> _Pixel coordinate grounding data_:
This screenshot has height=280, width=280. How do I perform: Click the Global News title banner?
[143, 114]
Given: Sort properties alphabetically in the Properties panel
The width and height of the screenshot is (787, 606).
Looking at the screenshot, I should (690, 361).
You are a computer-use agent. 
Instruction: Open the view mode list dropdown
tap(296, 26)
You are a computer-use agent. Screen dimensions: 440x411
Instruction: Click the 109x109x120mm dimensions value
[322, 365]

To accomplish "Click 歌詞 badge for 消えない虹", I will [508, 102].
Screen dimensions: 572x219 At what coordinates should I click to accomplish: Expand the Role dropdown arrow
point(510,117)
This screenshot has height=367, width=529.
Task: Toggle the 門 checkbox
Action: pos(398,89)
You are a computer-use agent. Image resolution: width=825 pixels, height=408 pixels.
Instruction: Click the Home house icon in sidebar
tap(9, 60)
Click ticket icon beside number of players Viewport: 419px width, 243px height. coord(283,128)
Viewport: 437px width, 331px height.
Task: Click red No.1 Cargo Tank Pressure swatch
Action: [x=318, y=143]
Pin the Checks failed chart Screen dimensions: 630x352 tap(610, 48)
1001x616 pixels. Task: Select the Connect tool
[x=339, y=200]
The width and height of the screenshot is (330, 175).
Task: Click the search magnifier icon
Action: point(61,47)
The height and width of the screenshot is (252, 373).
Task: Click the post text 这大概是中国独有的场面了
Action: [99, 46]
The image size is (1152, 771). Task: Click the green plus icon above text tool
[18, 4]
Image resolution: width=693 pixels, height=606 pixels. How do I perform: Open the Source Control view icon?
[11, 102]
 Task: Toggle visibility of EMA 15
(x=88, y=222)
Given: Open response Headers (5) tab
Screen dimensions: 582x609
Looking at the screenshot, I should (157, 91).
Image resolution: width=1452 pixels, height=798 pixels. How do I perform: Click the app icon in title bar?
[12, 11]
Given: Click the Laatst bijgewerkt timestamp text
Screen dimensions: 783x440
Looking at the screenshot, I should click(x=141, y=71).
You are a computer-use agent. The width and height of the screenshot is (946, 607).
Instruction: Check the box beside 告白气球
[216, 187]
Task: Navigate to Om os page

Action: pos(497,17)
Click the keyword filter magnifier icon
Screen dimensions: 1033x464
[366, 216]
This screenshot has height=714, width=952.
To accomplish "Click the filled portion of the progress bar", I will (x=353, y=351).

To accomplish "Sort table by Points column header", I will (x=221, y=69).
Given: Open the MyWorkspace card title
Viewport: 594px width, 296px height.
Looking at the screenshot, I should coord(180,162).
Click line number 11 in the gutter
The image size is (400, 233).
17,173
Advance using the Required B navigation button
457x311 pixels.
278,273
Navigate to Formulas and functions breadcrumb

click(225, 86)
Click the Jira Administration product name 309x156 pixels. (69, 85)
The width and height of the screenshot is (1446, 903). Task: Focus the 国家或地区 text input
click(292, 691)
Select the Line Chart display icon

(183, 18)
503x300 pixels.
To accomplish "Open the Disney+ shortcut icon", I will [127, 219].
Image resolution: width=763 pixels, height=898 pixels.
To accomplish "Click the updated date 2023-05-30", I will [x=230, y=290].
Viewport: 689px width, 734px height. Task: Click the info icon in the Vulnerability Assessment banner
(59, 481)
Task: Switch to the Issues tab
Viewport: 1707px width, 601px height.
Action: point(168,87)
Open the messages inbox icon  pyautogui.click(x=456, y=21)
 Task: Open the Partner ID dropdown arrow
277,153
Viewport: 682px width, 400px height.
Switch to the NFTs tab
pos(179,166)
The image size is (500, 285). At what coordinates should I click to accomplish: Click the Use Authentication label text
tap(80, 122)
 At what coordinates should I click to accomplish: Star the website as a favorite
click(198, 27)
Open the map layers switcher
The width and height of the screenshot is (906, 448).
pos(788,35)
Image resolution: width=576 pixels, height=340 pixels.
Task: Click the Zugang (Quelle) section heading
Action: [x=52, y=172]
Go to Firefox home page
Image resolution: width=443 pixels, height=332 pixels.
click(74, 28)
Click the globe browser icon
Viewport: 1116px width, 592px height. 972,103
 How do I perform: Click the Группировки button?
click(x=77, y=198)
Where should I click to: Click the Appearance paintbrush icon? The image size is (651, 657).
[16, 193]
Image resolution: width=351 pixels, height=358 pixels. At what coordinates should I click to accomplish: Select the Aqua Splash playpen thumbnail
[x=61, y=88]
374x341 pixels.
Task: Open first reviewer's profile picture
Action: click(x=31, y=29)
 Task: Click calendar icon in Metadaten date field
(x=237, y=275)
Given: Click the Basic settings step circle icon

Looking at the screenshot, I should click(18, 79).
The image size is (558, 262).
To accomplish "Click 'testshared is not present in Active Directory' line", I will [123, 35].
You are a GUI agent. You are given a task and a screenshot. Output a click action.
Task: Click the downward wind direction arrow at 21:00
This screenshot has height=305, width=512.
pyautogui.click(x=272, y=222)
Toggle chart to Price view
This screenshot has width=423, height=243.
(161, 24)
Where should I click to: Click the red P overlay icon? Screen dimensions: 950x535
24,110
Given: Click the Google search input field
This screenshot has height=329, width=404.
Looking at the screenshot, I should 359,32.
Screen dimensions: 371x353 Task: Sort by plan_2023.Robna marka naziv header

> _What you have to do_: Every record should be given again without alteration.

> _Task output_:
This screenshot has height=280, width=280. How do I perform: Click the Global News title banner?
[143, 114]
Given: Sort properties alphabetically in the Properties panel
The width and height of the screenshot is (787, 606).
Looking at the screenshot, I should (690, 361).
You are a computer-use agent. 
Instruction: Open the view mode list dropdown
tap(296, 26)
You are a computer-use agent. Screen dimensions: 440x411
Instruction: Click the 109x109x120mm dimensions value
[322, 365]

To accomplish "Click 歌詞 badge for 消えない虹", I will [508, 102].
Screen dimensions: 572x219 At what coordinates should I click to accomplish: Expand the Role dropdown arrow
point(510,117)
This screenshot has height=367, width=529.
Task: Toggle the 門 checkbox
Action: pos(398,89)
You are a computer-use agent. Image resolution: width=825 pixels, height=408 pixels.
Instruction: Click the Home house icon in sidebar
tap(9, 60)
Click ticket icon beside number of players Viewport: 419px width, 243px height. coord(283,128)
Viewport: 437px width, 331px height.
Task: Click red No.1 Cargo Tank Pressure swatch
Action: [x=318, y=143]
Pin the Checks failed chart Screen dimensions: 630x352 tap(610, 48)
1001x616 pixels. Task: Select the Connect tool
[x=339, y=200]
The width and height of the screenshot is (330, 175).
Task: Click the search magnifier icon
Action: point(61,47)
The height and width of the screenshot is (252, 373).
Task: Click the post text 这大概是中国独有的场面了
Action: [99, 46]
The image size is (1152, 771). Task: Click the green plus icon above text tool
[18, 4]
Image resolution: width=693 pixels, height=606 pixels. How do I perform: Open the Source Control view icon?
[11, 102]
 Task: Toggle visibility of EMA 15
(x=88, y=222)
Given: Open response Headers (5) tab
Screen dimensions: 582x609
Looking at the screenshot, I should (157, 91).
Image resolution: width=1452 pixels, height=798 pixels. How do I perform: Click the app icon in title bar?
[12, 11]
Given: Click the Laatst bijgewerkt timestamp text
Screen dimensions: 783x440
Looking at the screenshot, I should click(x=141, y=71).
You are a computer-use agent. The width and height of the screenshot is (946, 607).
Instruction: Check the box beside 告白气球
[216, 187]
Task: Navigate to Om os page

Action: pos(497,17)
Click the keyword filter magnifier icon
Screen dimensions: 1033x464
[366, 216]
This screenshot has height=714, width=952.
To accomplish "Click the filled portion of the progress bar", I will (x=353, y=351).

To accomplish "Sort table by Points column header", I will (x=221, y=69).
Given: Open the MyWorkspace card title
Viewport: 594px width, 296px height.
Looking at the screenshot, I should coord(180,162).
Click line number 11 in the gutter
The image size is (400, 233).
17,173
Advance using the Required B navigation button
457x311 pixels.
278,273
Navigate to Formulas and functions breadcrumb

click(225, 86)
Click the Jira Administration product name 309x156 pixels. (69, 85)
The width and height of the screenshot is (1446, 903). Task: Focus the 国家或地区 text input
click(292, 691)
Select the Line Chart display icon

(183, 18)
503x300 pixels.
To accomplish "Open the Disney+ shortcut icon", I will [127, 219].
Image resolution: width=763 pixels, height=898 pixels.
To accomplish "Click the updated date 2023-05-30", I will [x=230, y=290].
Viewport: 689px width, 734px height. Task: Click the info icon in the Vulnerability Assessment banner
(59, 481)
Task: Switch to the Issues tab
Viewport: 1707px width, 601px height.
Action: point(168,87)
Open the messages inbox icon  pyautogui.click(x=456, y=21)
 Task: Open the Partner ID dropdown arrow
277,153
Viewport: 682px width, 400px height.
Switch to the NFTs tab
pos(179,166)
The image size is (500, 285). At what coordinates should I click to accomplish: Click the Use Authentication label text
tap(80, 122)
 At what coordinates should I click to accomplish: Star the website as a favorite
click(198, 27)
Open the map layers switcher
The width and height of the screenshot is (906, 448).
pos(788,35)
Image resolution: width=576 pixels, height=340 pixels.
Task: Click the Zugang (Quelle) section heading
Action: [x=52, y=172]
Go to Firefox home page
Image resolution: width=443 pixels, height=332 pixels.
click(74, 28)
Click the globe browser icon
Viewport: 1116px width, 592px height. 972,103
 How do I perform: Click the Группировки button?
click(x=77, y=198)
Where should I click to: Click the Appearance paintbrush icon? The image size is (651, 657).
[16, 193]
Image resolution: width=351 pixels, height=358 pixels. At what coordinates should I click to accomplish: Select the Aqua Splash playpen thumbnail
[x=61, y=88]
374x341 pixels.
Task: Open first reviewer's profile picture
Action: click(x=31, y=29)
 Task: Click calendar icon in Metadaten date field
(x=237, y=275)
Given: Click the Basic settings step circle icon

Looking at the screenshot, I should click(18, 79).
The image size is (558, 262).
To accomplish "Click 'testshared is not present in Active Directory' line", I will [123, 35].
You are a GUI agent. You are given a task and a screenshot. Output a click action.
Task: Click the downward wind direction arrow at 21:00
This screenshot has height=305, width=512.
pyautogui.click(x=272, y=222)
Toggle chart to Price view
This screenshot has width=423, height=243.
(161, 24)
Where should I click to: Click the red P overlay icon? Screen dimensions: 950x535
24,110
Given: Click the Google search input field
This screenshot has height=329, width=404.
Looking at the screenshot, I should 359,32.
Screen dimensions: 371x353 Task: Sort by plan_2023.Robna marka naziv header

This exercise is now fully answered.